Im sorta feeling better after spending a weekend sleeping a lot and not eating propperly and turning night into day. I feel more better enough to do the blog entry i was susposed to do about lovely things.

I did i sound installation for my sound class, i hope it went well i made it all and felt pretty good about it since i dont dabble in sound pieces really. Ill post it eventually on my art blog with other things i have been working on after i feel a bit less numb about my work.


I ate strawberries and cream on the night i finished off the last of my college work a couple of weeks ago. It was delicious, ive found i have a terrible sweet tooth for some reason. I now have pure honey smeared between two pancakes i cant help but feel like a greedy little bear with sticky fingers when i eat it.
I have been eating ice cream again aswell and i never eat ice cream or honey.

 

I finally had the time to open up my sewing machine i got at christmas, its been years since ive used one because i had a nasty teacher in highschool for home econmics that made me never stick to it. She would scream at me for everything i would do and she would scream so loud at you that the whole department floor could hear her.

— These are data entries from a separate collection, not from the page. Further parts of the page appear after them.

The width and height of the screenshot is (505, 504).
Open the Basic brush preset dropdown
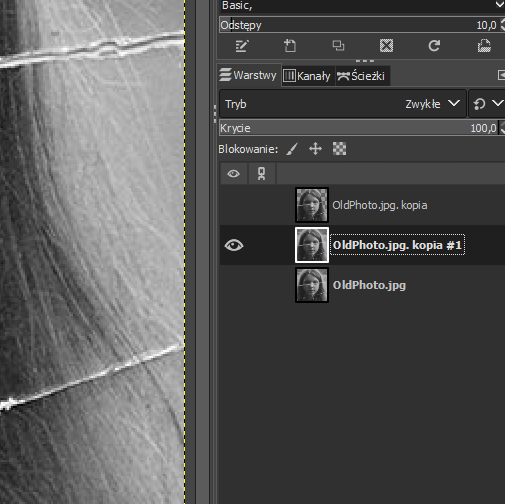pyautogui.click(x=362, y=6)
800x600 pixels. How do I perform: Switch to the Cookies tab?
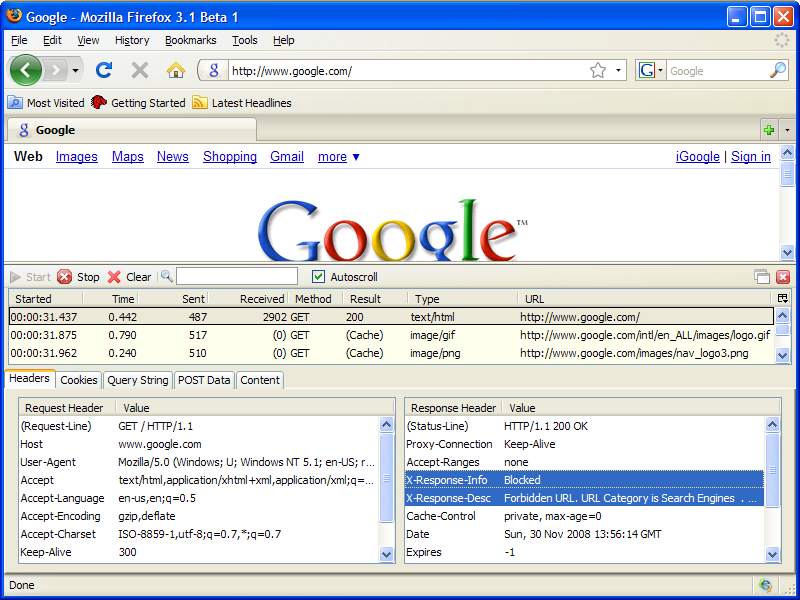[x=79, y=380]

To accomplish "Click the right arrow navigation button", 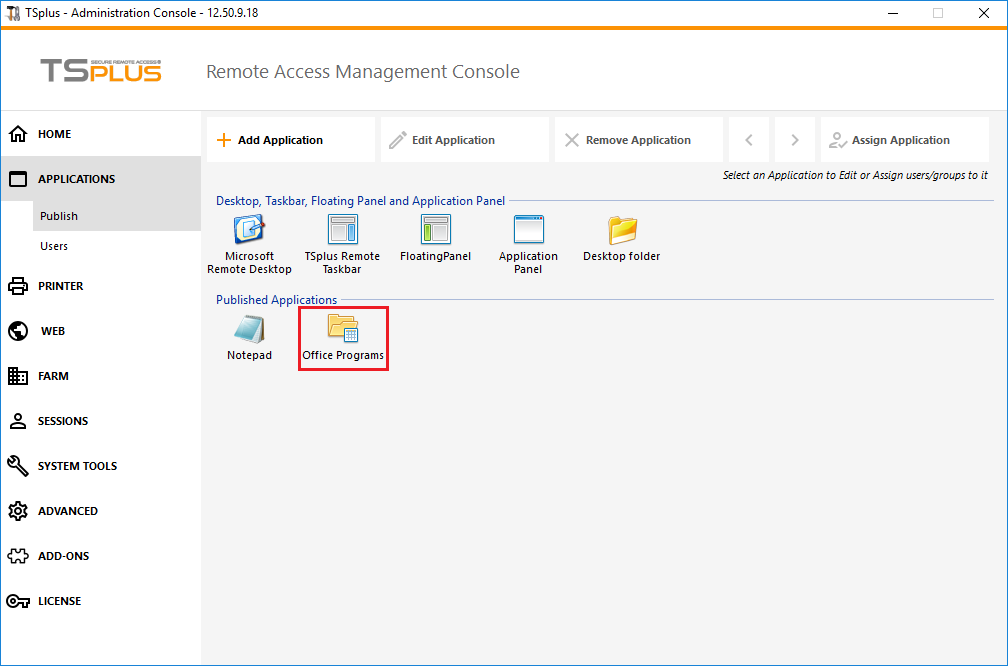I will [x=795, y=140].
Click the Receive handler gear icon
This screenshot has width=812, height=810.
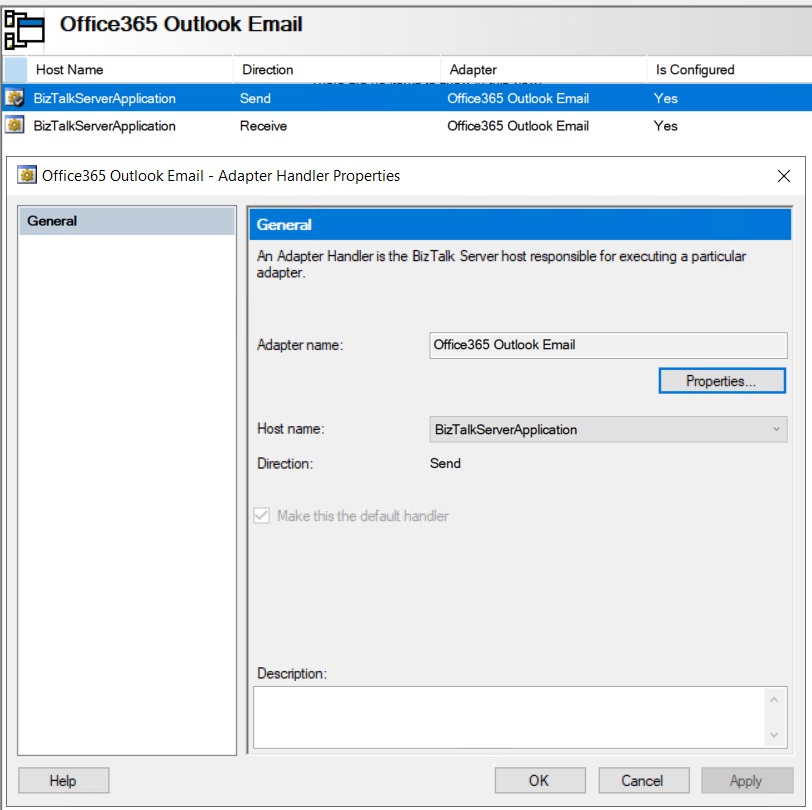point(12,125)
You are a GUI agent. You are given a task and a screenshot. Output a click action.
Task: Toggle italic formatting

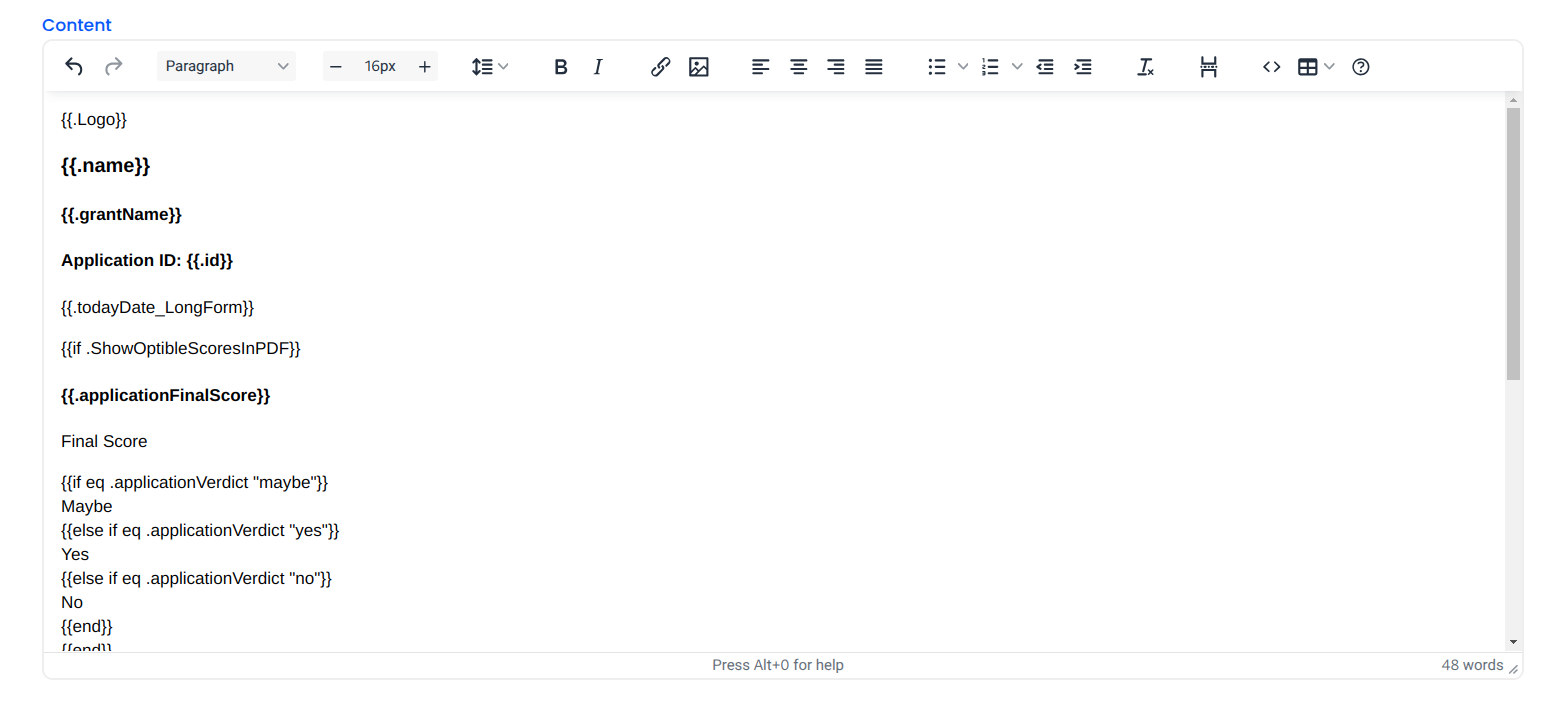click(597, 66)
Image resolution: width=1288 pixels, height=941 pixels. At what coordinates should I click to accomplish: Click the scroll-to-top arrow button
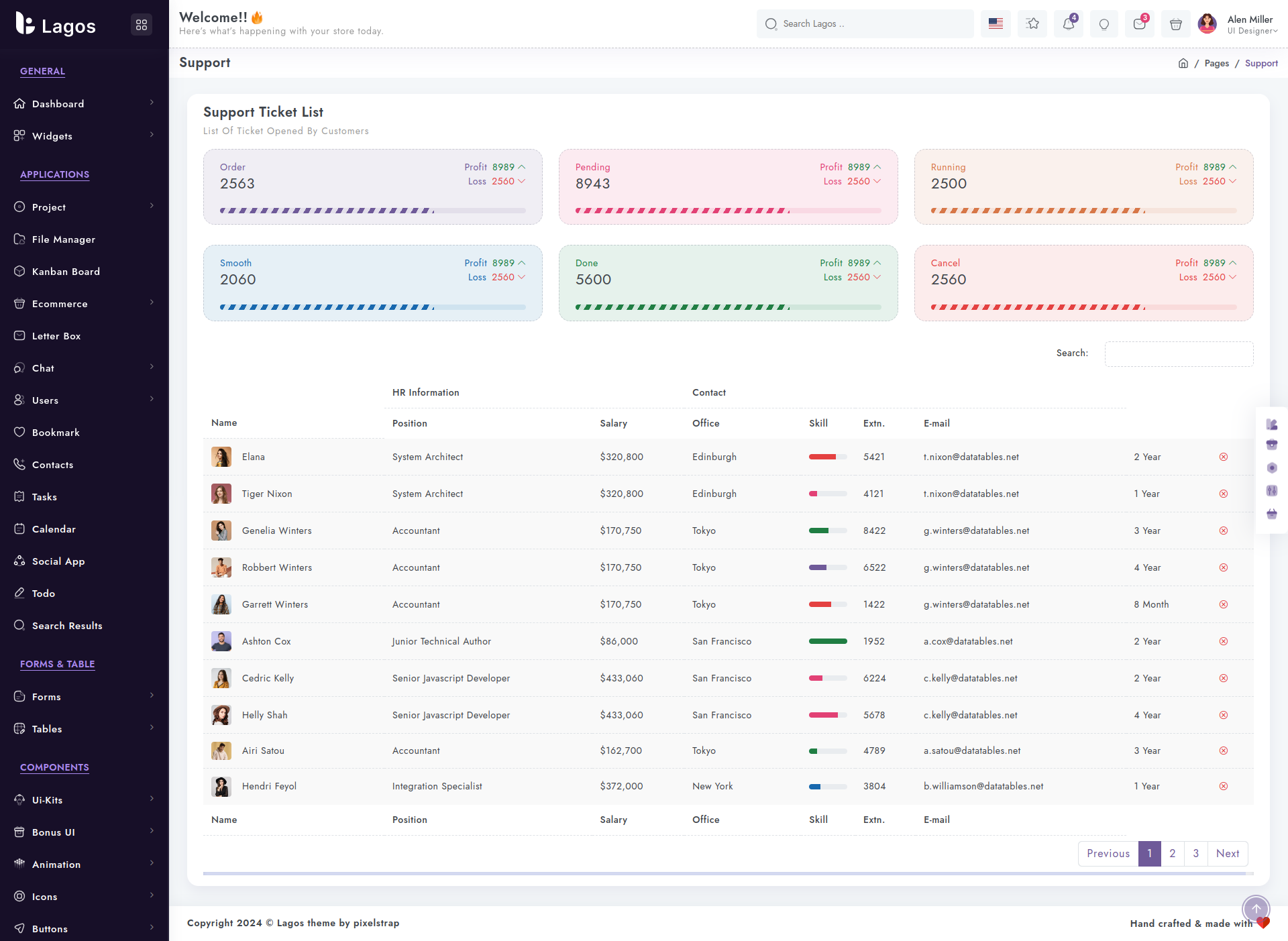[x=1256, y=909]
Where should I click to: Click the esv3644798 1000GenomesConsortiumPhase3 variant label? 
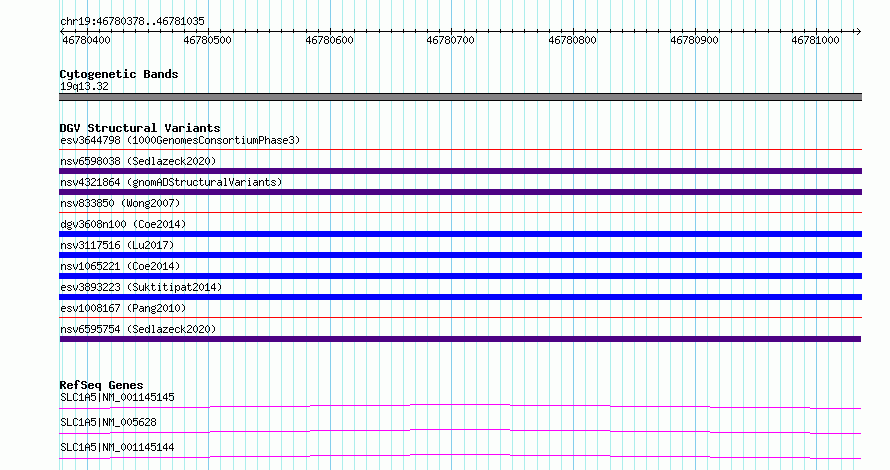[x=180, y=140]
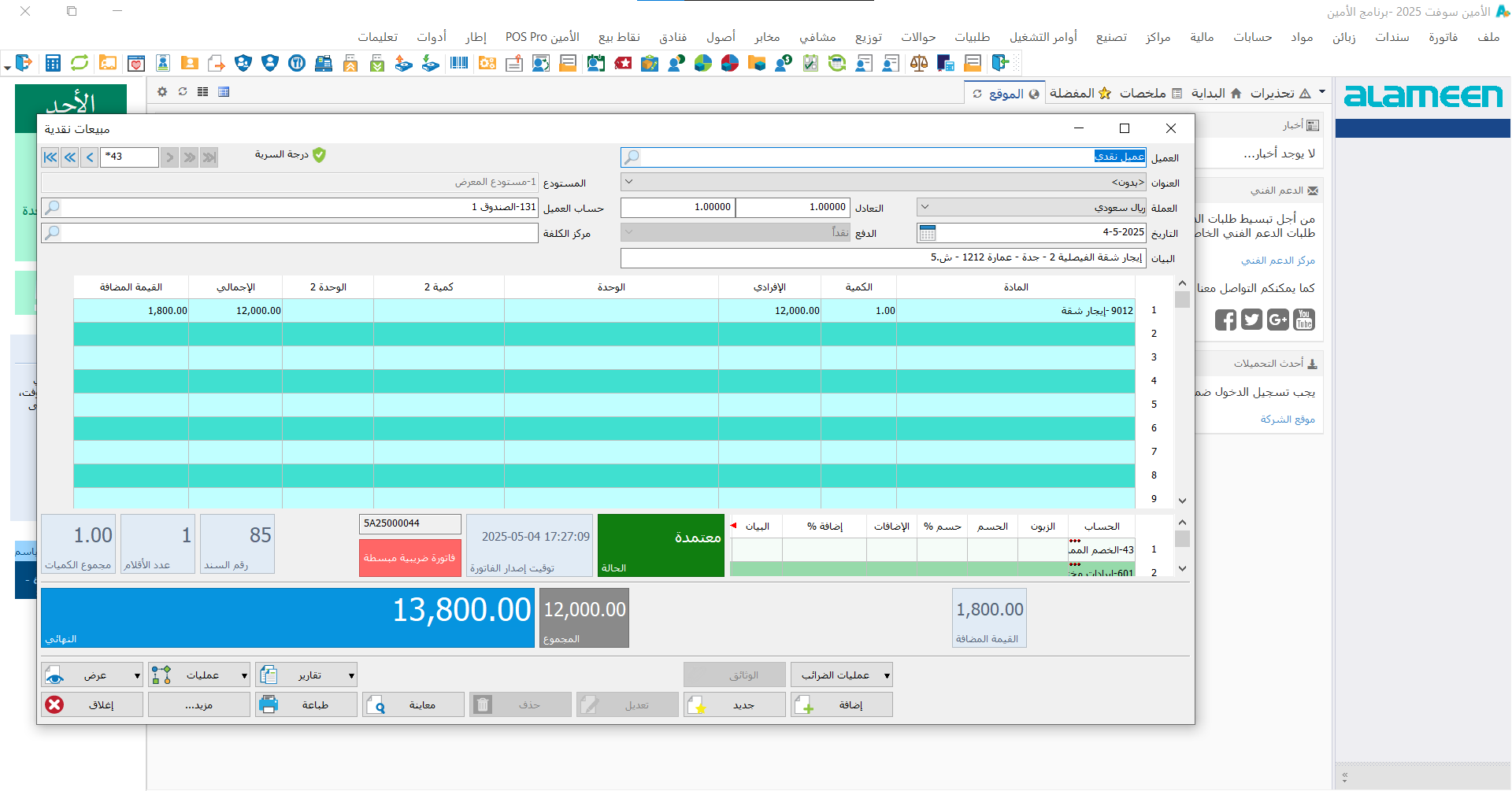Open the فاتورة menu in the menu bar
This screenshot has width=1512, height=791.
pyautogui.click(x=1443, y=37)
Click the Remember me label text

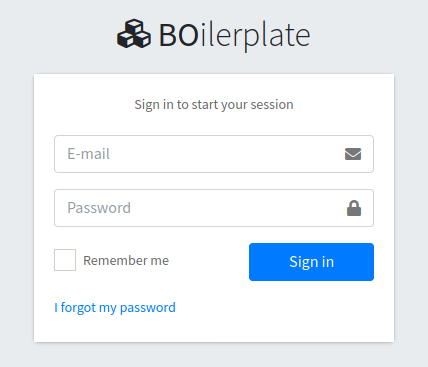click(126, 261)
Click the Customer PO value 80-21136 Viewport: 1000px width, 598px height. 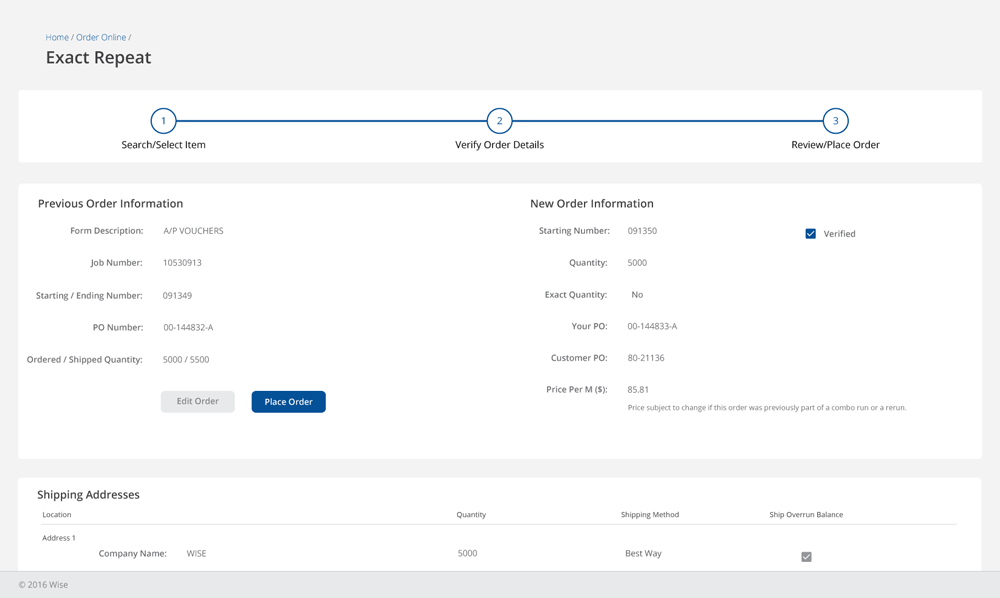[645, 358]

I have not threaded it yet im afraid ill break it or do it wrong, i would love to get working with it tho, im itching to make my own clothes and pretty things and dolls. I made a doll a long time ago but did it by hand, it took a very long time.

My lovely sent me this.



Its a magazine purely about doll artists and doll making i had no idea their was such a lovely thing. Its very inspiring and makes me want to make my own little baby dolls oh what beautiful freaks they will be.

Ive found ive been drawn to alot of artists that have dolls as themes mixed in with Lolita and Guro.

One in particular is Trevor Brown i checked out is blog and his art is pretty amazing im already in love. I found him through an artist i know from DA his fanart for him is on the page hes lovely.


My lovely also sent me this.



<3

Im so lucky, hes been so supportive of me the past couple of months have been very stressful and rough for me and the last few days felt like i could of quit art forever.

But then that scared me..i had a horrible day dream on the bus going home one day of imagining if we come back as other people in another life. That if i did i hope i come back as another artistic person, the thought of not being one is terrifying i dont know what else i would do in life if i didnt create, its a need like it is food and sleep for me that i dont understand.

I did buy some new clothes about a month ago but im unsure if i should post them, but this blog is about my life as uninteresting as it is. I may i may i may and i may.



I got these shoes for 3 pounds i was happy to find them, ive been attracted to clothes that are navy/light blue lately and their very comfy. I might post the rest of the outfit i have to go with them which was very cheap too but i find it pretty!

I desire to buy lacey things such as dresses and over the knee socks and pretty flat shoes, but i spent to much money this month on art supplies (new water colour pad eee) and the cinema.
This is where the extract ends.